Coal fly ash (CFA), a by-product of coal combustion has been regarded as a problematic solid waste, mainly due to its potentially toxic trace elements, PTEs (e.g. Cd, Cr, Ni, Pb) and organic compounds (e.g. PCBs, PAHs) content. However, CFA is a useful source of essential plant nutrients (e.g. Ca, Mg, K, P, S, B, Fe, Cu and Zn). Uncontrolled land disposal of CFA is likely to cause undesirable changes in soil conditions, including contamination with PTEs, PAHs and PCBs. Prudent CFA land application offers considerable opportunities, particularly for nutrient supplementation, pH correction and ameliorating soil physical conditions (soil compaction, water retention and drainage). Since CFA contains little or no N and organic carbon, and CFA-borne P is not readily plant available, a mixture of CFA and manure or sewage sludge (SS) is better suited than CFA alone.
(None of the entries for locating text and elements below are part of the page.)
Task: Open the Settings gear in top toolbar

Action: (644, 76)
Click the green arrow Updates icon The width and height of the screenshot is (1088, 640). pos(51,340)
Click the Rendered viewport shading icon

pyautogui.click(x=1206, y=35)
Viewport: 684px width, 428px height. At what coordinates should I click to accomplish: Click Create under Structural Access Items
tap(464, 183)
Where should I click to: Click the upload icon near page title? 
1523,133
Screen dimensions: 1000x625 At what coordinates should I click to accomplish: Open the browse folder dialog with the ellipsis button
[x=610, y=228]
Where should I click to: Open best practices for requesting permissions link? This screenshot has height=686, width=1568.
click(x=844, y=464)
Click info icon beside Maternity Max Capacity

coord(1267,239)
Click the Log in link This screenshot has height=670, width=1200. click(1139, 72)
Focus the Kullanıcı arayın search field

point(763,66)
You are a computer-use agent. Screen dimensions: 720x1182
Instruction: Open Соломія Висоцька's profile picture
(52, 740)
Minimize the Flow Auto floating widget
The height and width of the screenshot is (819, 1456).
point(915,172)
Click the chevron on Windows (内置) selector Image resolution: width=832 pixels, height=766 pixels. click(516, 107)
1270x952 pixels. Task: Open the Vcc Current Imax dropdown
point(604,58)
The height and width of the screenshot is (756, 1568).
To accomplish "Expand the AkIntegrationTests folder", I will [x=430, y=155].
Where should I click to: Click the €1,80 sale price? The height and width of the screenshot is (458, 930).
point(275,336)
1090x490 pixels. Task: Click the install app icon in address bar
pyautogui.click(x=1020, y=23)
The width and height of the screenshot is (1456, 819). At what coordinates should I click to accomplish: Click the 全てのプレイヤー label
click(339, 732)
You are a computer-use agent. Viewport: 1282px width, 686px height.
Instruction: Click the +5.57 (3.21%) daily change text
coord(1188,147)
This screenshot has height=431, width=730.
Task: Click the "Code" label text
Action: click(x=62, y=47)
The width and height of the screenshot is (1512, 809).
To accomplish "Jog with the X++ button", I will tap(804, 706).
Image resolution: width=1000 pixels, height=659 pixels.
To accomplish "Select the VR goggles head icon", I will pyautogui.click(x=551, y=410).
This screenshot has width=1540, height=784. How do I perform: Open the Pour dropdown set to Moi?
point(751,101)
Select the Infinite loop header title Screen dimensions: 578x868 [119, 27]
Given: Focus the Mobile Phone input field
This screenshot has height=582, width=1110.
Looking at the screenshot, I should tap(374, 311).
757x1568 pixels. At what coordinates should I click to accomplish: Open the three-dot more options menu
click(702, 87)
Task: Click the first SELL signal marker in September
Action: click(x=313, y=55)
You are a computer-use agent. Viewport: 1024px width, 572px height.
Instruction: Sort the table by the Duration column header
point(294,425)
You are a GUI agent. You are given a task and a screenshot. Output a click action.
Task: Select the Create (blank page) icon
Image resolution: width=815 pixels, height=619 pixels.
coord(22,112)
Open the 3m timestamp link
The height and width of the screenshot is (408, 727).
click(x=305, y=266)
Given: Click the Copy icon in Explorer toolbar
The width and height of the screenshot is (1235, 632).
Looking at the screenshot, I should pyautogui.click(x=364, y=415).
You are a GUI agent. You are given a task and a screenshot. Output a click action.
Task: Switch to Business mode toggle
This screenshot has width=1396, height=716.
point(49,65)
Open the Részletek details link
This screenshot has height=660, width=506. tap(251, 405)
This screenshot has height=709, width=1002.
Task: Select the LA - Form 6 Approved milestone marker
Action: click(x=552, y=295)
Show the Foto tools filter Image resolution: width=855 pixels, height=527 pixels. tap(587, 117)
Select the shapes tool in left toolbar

Additionally, land application of such a mixture can mitigate the mobility of SS-borne PTEs, which is known to increase following cessation of SS application. Research analysis further shows that application of alkaline CFA with or without other amendments can help remediate at least marginally metal contaminated soils by immobilisation of mobile metal forms. CFA land application with SS or other source of organic carbon, N and P can help effectively reclaim/restore mining-affected lands. Given the variability in the nature and composition of CFA (pH, macro- and micro-nutrients) and that of soil (pH, texture and fertility), the choice of CFA (acidic or alkaline and its application rate) needs to consider the properties and problems of the soil. CFA can also be used as a low cost sorbent for the removal of organic and inorganic contaminants from wastewater streams; the disposal of spent CFA however can pose further challenges. Problems in CFA use as a soil amendment occur when it results in undesirable change in soil pH, imbalance in nutrient supply, boron toxicity in plants, excess supply of sulphate and PTEs. These problems, however, are usually associated with excess or inappropriate CFA applications. The levels of PAHs and PCBs in CFA are generally low; their effects on soil biota, uptake by plants and soil persistence, however, need to be assessed. In spite of this, co-application of CFA with manure or SS to land enhances its effectiveness in soil improvements.